■ Records for this task ■
--- START ---

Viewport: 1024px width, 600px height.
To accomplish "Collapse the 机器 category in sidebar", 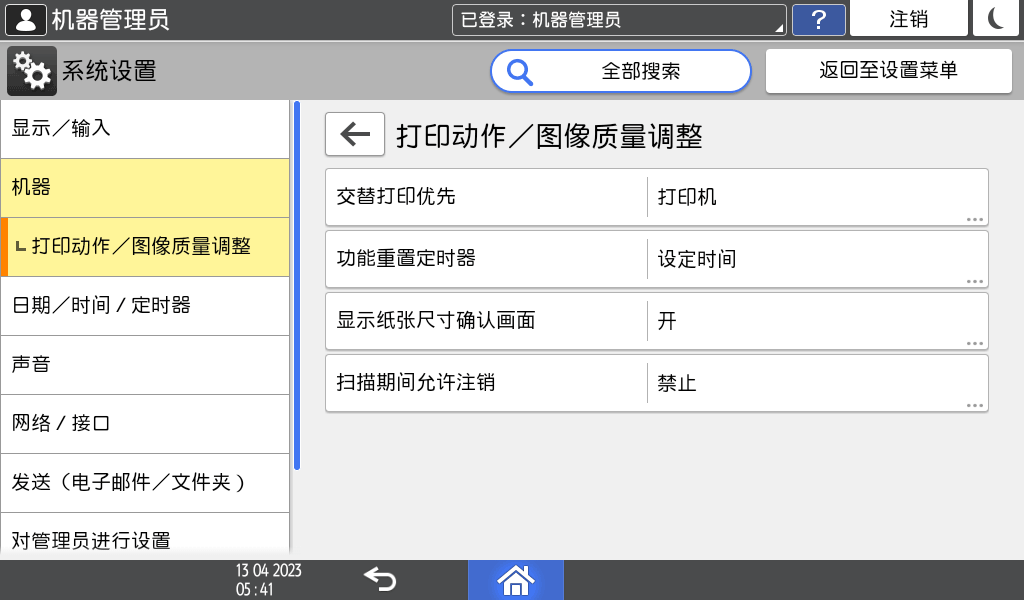I will click(x=145, y=187).
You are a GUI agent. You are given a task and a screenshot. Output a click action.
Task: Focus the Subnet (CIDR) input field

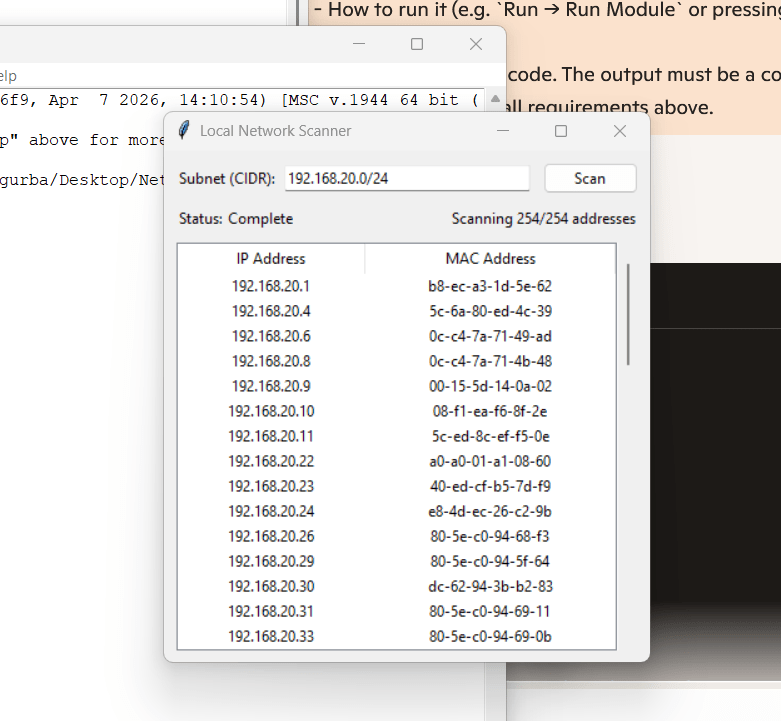406,178
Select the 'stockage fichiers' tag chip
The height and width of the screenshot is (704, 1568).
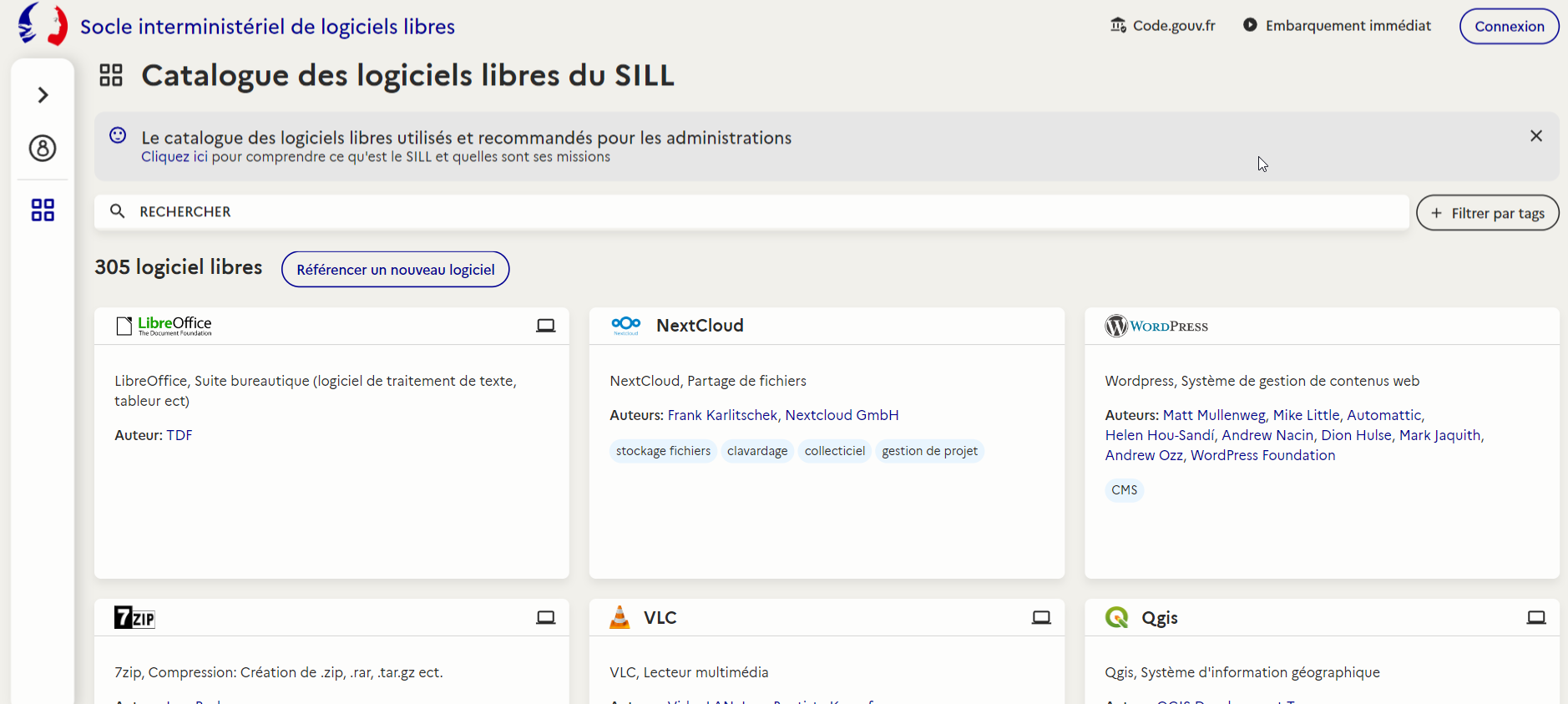pyautogui.click(x=663, y=451)
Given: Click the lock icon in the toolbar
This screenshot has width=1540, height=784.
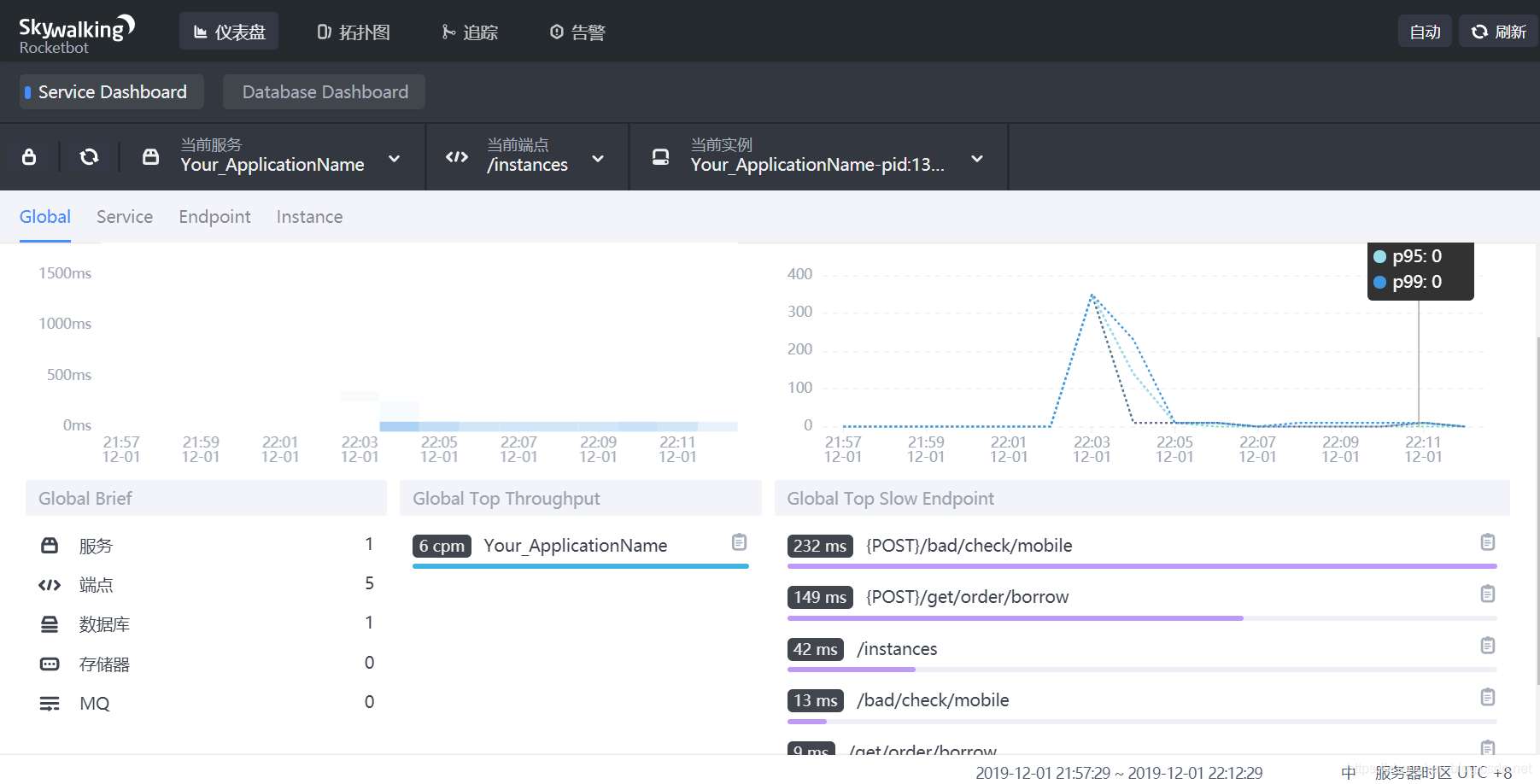Looking at the screenshot, I should [x=29, y=157].
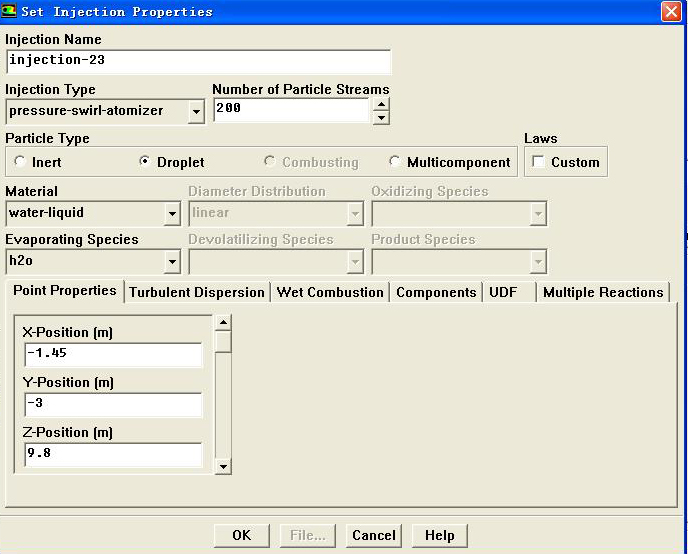Click the Cancel button
Screen dimensions: 688x554
point(374,535)
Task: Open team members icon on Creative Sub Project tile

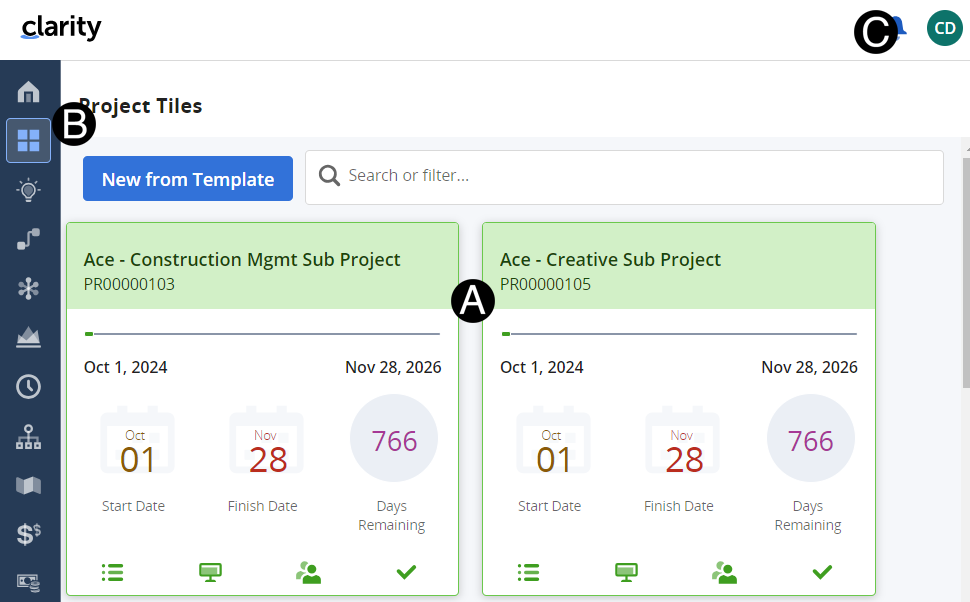Action: coord(724,572)
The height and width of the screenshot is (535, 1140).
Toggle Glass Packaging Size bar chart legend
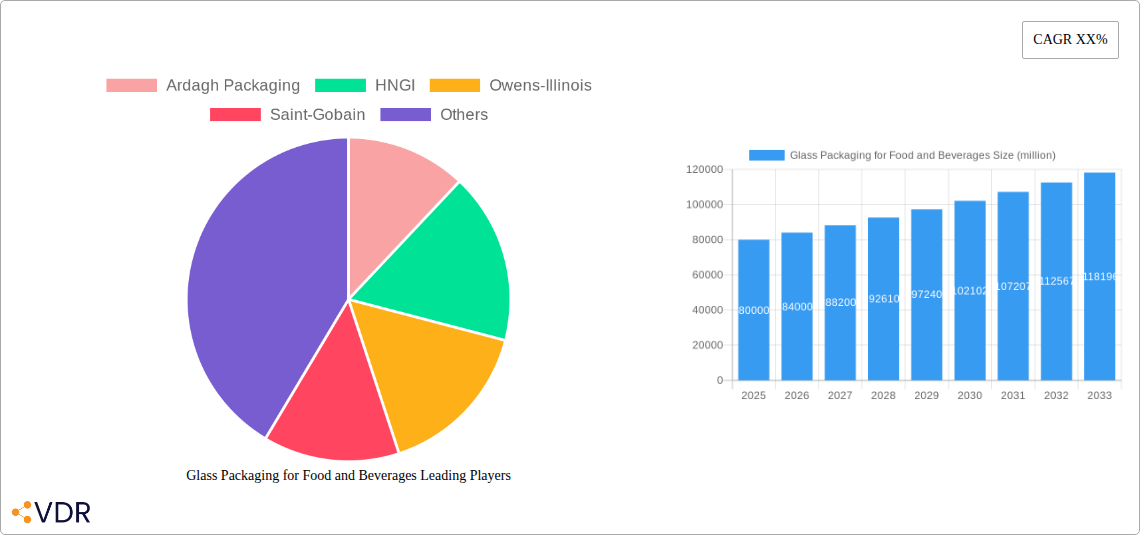[901, 155]
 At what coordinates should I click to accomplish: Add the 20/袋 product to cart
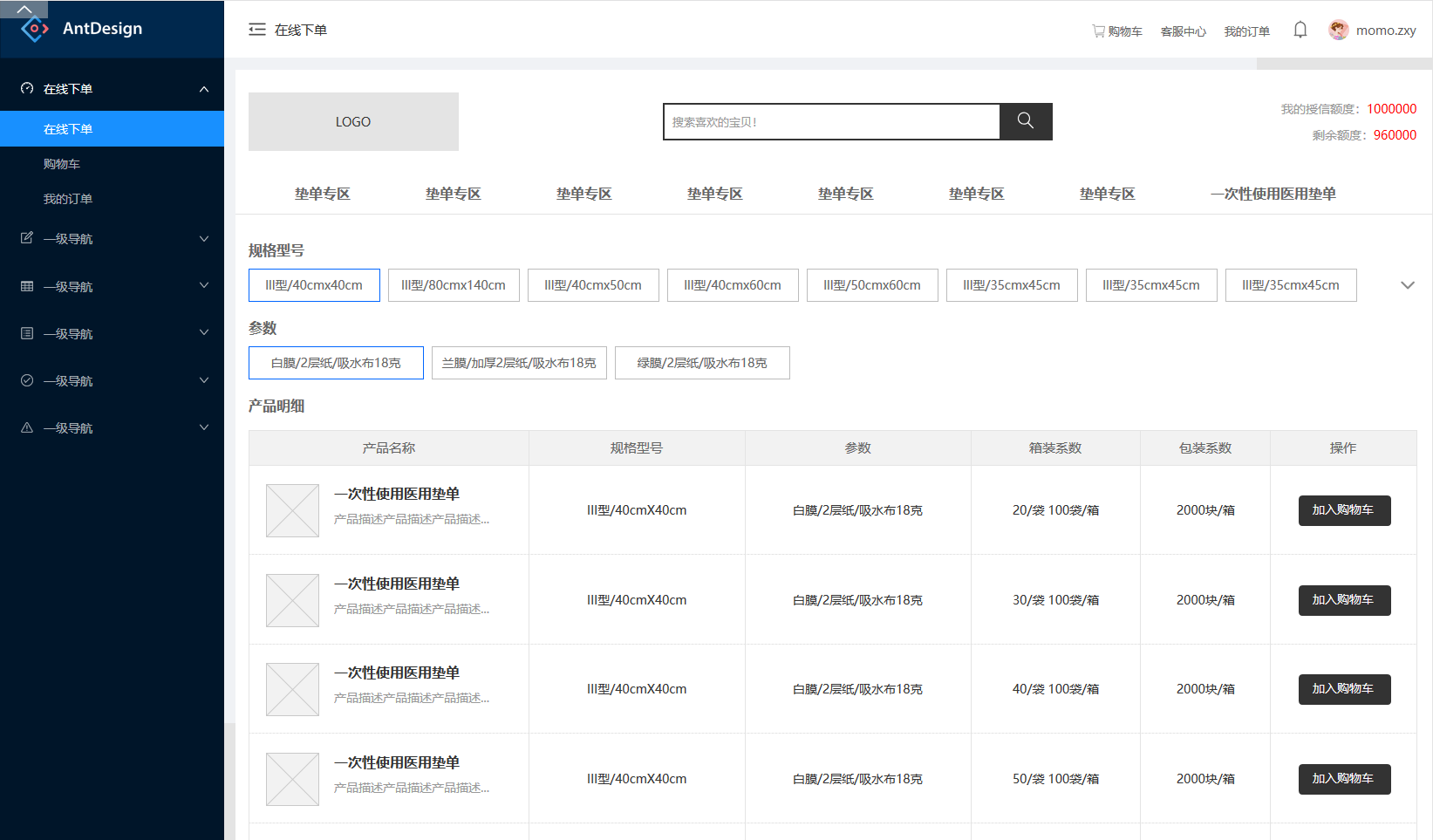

--- END ---

Ignoring the pictures, write out word for word only the lines from the one containing "Toggle Glass Packaging Size bar chart legend" through the last line of the data, both ends included.

Toggle Glass Packaging Size bar chart legend
[901, 155]
 At what coordinates should I click to accomplish: Add the 20/袋 product to cart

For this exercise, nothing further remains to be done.